I’ve spent my entire career looking at data and the world through a scientific lens. Perhaps that’s why when observing the vaccine rollout, I discovered some interesting connections between the challenges governments and scientists have overcome and those most enterprise companies face.
When considering this comparison, I discovered four tech takeaways for enterprise companies, in terms of becoming data driven and innovating with big data and AI:
1. Train your employees to trust the science
When we think about the extensive campaigns and mass education that helped build confidence in the science behind the vaccine, the same needs to happen within the enterprise. There is a tendency for employees to dismiss AI on anecdotal evidence. They lean towards their own biases instead of allowing AI and predictive modeling to do its job.
We see this often among sales reps. They see that their AI tech was off once or twice and dismiss the science completely. Sadly, this can interfere or override the enterprise go-to-market strategy entirely. So, what enterprise companies should do is educate their workforce on how to work with the technology and the data, not against it.
Employees should learn how to look at AI in a scientific way, analyzing its risk-reward effectiveness according to benchmarks and overall pipeline metrics, seeing how AI is impacting their business as a whole instead of on a case-by-case basis.

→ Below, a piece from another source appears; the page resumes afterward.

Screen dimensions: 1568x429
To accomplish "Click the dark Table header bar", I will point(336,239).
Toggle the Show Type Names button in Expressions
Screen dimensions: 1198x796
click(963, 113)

2. AI can still be powerful in a world where you have a limited sample size
As in the process of developing the vaccine, enterprise companies are also limited to a small data set and quick timeline. They don’t have the luxury to run multiple tests or put in years of research and trials. Neither the Covid-19 virus nor enterprise customers have that kind of patience, unfortunately.
I work in the B2B world and that industry has a fraction of the amount of data compared to B2C. In the case where companies only have a few tens of clients, they would like to use AI to find more. Given that they are using the right methods – selecting the right benchmarks, accurately A/B testing and bringing in additional data from outside their organization — AI can be just as powerful when dealing with a small data set and short timeline.

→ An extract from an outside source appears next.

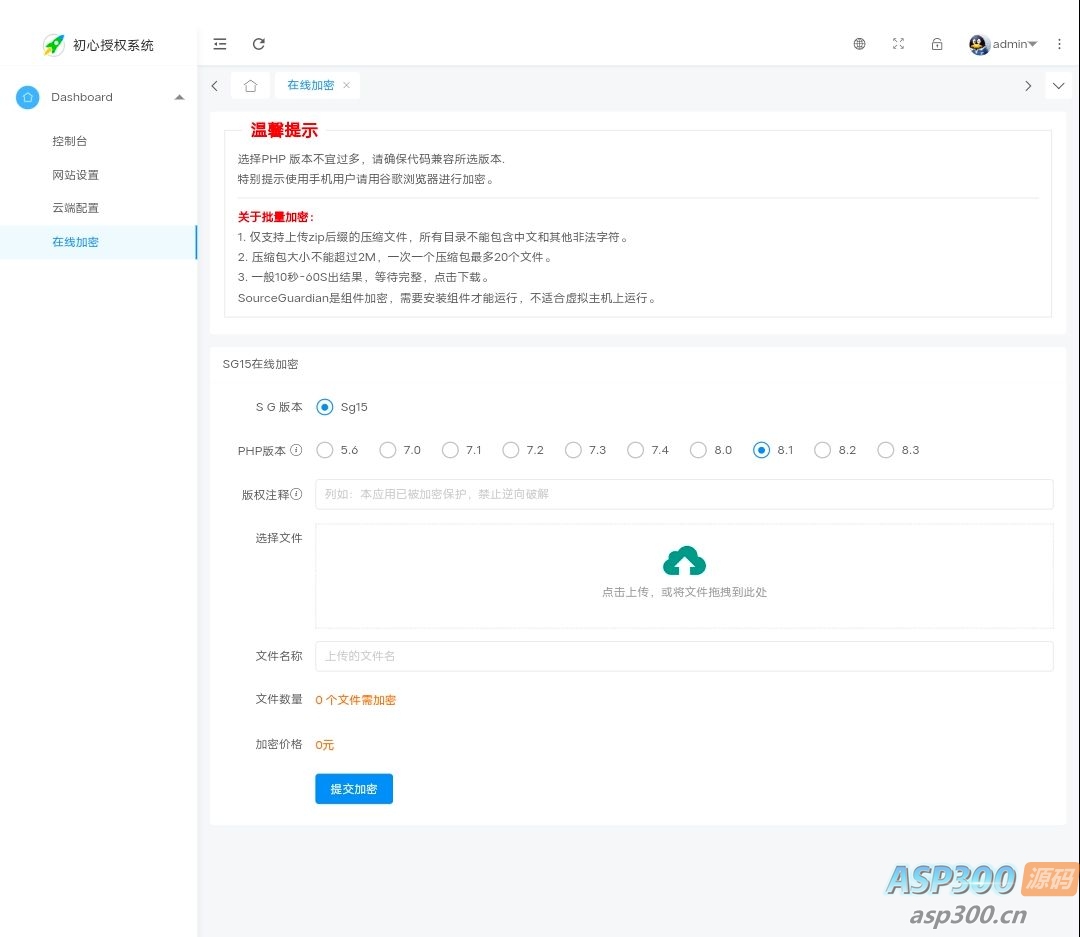Click the refresh icon in top bar
This screenshot has width=1080, height=937.
point(259,44)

3. Be aggressive with your timeline
No matter the industry, every company I’ve ever worked with has considered their goal as “high stakes”. Although not as high stakes as developing a vaccine, these businesses still have millions on the line and are solving high stake business problems. So my suggestion to them is to be aggressive.
During the pandemic, I worked closely with a company whose demand increased by 10X because of the nature of their business and our world’s current needs. Before the pandemic, they were using manual solutions, but with such “high stakes” and massive opportunity, they couldn’t afford not to bring on sophisticated AI technology.
On top of making the switch so quickly, they were aggressive in their deployment as well. Every minute was crucial to their sales team, so in most cases, they followed the 80/20 rule of thumb — if 80% of the problem is solved after running AI, then it’s time to go live!
Which brings me to my last point.
4. AI isn’t 100% guaranteed
AI will never be 100% right, which means you need to start with the lower risk and higher gains first, and keep monitoring the performance for potential risks. We saw this with vaccinating the front liners first. In business we do this by focusing on those who need AI to help them make decisions most — usually sales and marketing — and they become our front liners. From there, we apply AI to the remaining departments that will benefit from it.
Now, as a data technologist, it’s natural for me to “trust the science.” I take all of this information — be that around the vaccine or enterprise data — and churn it into statistics and predictions while living quite well with the uncertainty. What the vaccine rollout has done is create a moment in time for the scientific perspective to sink in throughout the world. And when the enterprise joins in on this new wave of scientific thinking, it will drastically change the way AI, big data and technology impact business.